After three years, he was recalled for the 2010 World Twenty20 in the West Indies. He was ever-present in the tournament, taking four wickets as England won the tournament, beating Australia in the final. Yardy was then recalled to the ODI team and was again ever-present in the early-summer series against Australia and Bangladesh. Although he only took four wickets in eight games, he proved to be economical at only 4.36 runs an over and scored his first international half-century, making 57 at The Oval against Australia.

Yardy was selected in England's 15-man squad for the 2011 World Cup. He opened the bowling in a match against South Africa, just the second time a spinner had opened the bowling for England in ODIs but on 24 March it was announced that he had flown home from the competition suffering with depression. The competition were the last in his international career. In all he made 42 one-day appearances for England.

==Coaching career==
After his playing career ended, Yardy completed a sports psychology degree at Chichester University. He coached cricket at Hurstpierpoint College and in 2016 worked with Sussex's under-17 team. After working part-time with First XI players at the end of the 2016 season, Yardy was appointed batting coach at the club in February 2017. The club were clear that they considered he had made a "significant difference" to players. He became the club's Second XI coach ahead of the 2018 season.

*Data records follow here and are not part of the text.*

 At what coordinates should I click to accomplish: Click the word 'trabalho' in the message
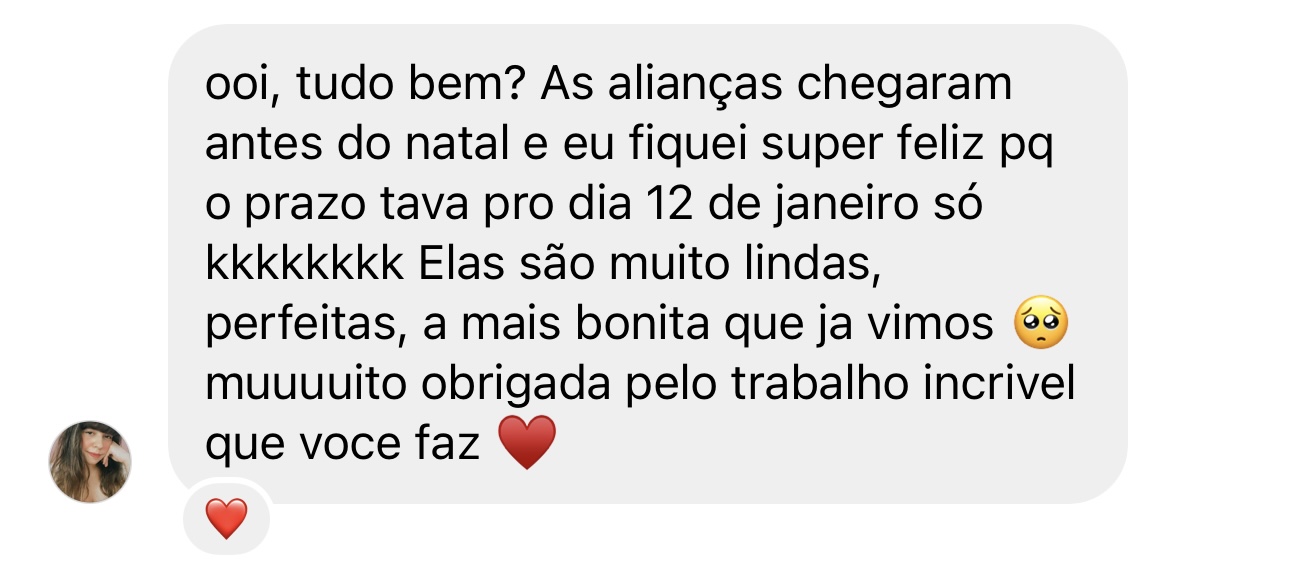[800, 386]
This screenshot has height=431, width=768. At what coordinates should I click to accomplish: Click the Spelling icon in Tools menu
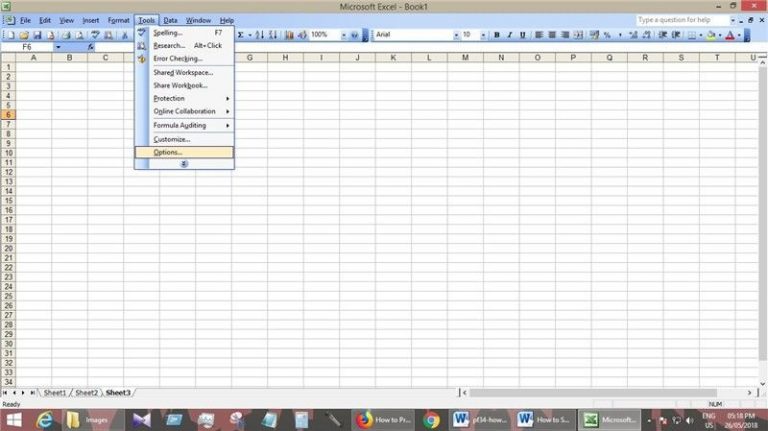click(x=142, y=33)
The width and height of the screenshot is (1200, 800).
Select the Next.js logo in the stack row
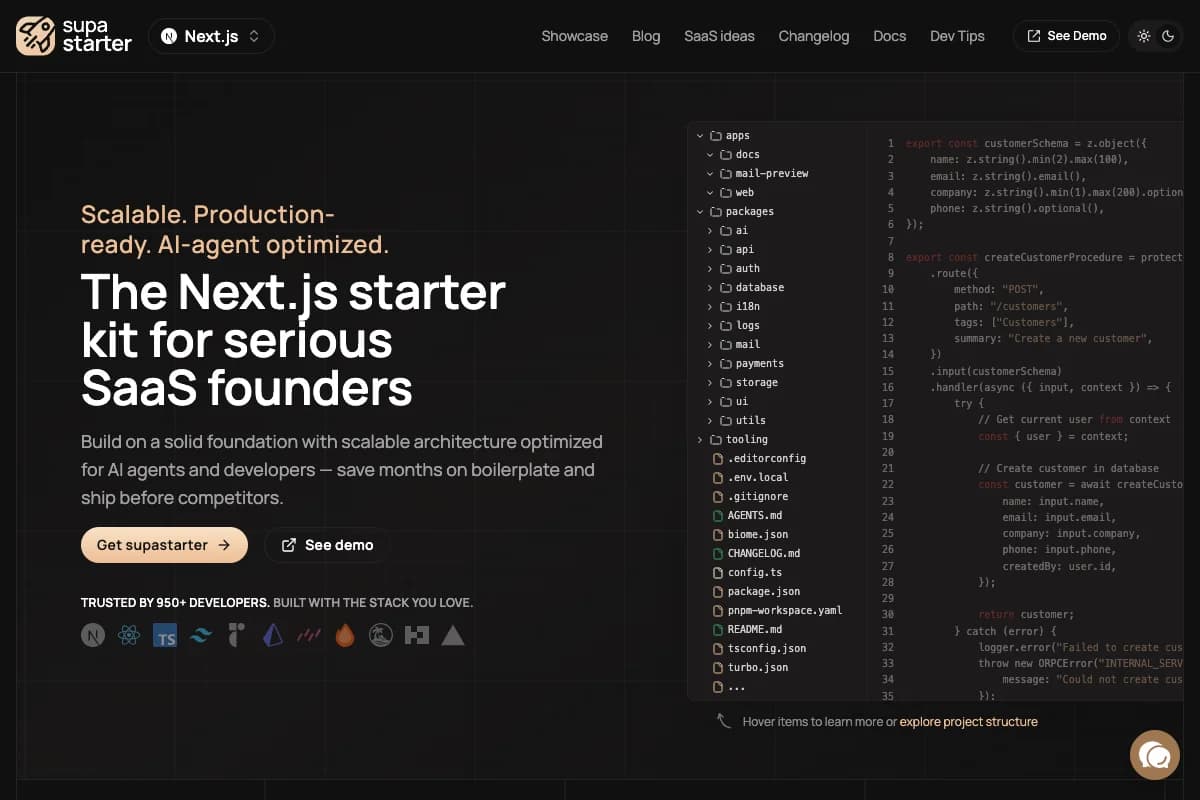coord(92,634)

After two and a half seasons working at Sussex, during which time he had also coached the England under-19 team, Yardy left the club at the end of July 2019 and took up a position as batting coach at New South Wales ahead of the 2019/20 Australian season. In February 2020 Kent County Cricket Club announced that Yardy would join the coaching team at the club as batting coach in April 2020.

In February 2026, he joined Pakistan Super League franchise Peshawar Zalmi as spin bowling and fielding coach for PSL 2026.